An Auburn, Wash.-based fleet has been ordered by the Labor Department to pay one of its former truck drivers back wages and to stop an attendance policy that the department says retaliates against drivers who refuse to drive due to safety reasons.
The Department of Labor’s Occupational Safety and Health Administration after an investigation into Oak Harbor Freight Lines ordered the fleet to pay an unnamed driver lost wages after the driver filed a whistleblower complaint under the Surface Transportation Assistance Act.
OSHA said the driver had notified his carrier that he was sick and was taking a prescribed cough medicine — and therefore could not drive. The driver was then suspended without pay in September 2010.
The Surface Transportation Assistance Act protects drivers from retaliation by employers for refusing to drive when doing so would violate safety laws.

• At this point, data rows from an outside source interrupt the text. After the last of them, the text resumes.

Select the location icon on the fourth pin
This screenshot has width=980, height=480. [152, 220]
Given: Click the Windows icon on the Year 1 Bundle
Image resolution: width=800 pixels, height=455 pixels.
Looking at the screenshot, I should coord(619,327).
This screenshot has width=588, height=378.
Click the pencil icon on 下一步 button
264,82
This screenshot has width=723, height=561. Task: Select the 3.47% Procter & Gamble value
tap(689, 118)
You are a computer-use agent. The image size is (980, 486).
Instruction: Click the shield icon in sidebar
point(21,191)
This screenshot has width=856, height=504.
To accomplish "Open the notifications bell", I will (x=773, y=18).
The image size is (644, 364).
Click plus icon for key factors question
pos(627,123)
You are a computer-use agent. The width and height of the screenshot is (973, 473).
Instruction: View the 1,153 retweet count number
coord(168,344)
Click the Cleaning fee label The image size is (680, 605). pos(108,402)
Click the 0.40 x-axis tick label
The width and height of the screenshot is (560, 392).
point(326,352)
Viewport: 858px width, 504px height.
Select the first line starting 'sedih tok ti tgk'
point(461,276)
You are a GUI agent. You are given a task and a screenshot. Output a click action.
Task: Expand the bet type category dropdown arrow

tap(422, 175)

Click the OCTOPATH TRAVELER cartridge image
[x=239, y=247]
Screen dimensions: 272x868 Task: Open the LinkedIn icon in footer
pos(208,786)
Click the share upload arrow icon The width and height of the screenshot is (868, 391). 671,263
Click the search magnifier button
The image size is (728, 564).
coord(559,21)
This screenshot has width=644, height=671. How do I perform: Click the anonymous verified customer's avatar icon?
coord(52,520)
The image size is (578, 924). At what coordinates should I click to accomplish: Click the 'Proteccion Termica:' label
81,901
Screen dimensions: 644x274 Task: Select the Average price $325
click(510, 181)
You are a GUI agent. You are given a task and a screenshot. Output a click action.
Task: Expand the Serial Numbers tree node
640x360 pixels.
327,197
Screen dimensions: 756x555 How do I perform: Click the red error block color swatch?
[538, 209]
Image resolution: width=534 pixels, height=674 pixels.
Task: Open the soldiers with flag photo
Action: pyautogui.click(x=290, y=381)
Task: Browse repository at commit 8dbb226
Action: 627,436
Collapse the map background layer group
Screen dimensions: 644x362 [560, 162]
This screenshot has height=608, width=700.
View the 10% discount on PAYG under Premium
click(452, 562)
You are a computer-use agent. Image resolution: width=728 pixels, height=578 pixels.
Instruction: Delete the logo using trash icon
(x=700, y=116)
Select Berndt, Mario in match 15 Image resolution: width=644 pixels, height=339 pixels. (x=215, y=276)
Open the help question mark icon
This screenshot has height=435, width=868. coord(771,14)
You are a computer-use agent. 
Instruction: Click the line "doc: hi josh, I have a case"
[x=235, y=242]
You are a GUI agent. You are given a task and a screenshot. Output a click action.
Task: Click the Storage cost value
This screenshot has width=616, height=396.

OSHA, in addition to ordering the carrier to compensate the driver, ordered Oak Harbor to stop issuing “occurrences” to drivers, which OSHA says punishes drivers for not driving, regardless of safety concerns, as the attendance policy can lead to disciplinary action.
Oak Harbor will also be required to post a notice for drivers to read to learn more about their rights under STAA.
“Punishing workers for exercising their right to refuse driving assignments is against the law,” said David Mahlum, OSHA’s acting regional administrator in Seattle. “A company cannot place its attendance policies ahead of the safety of its drivers and that of the public.”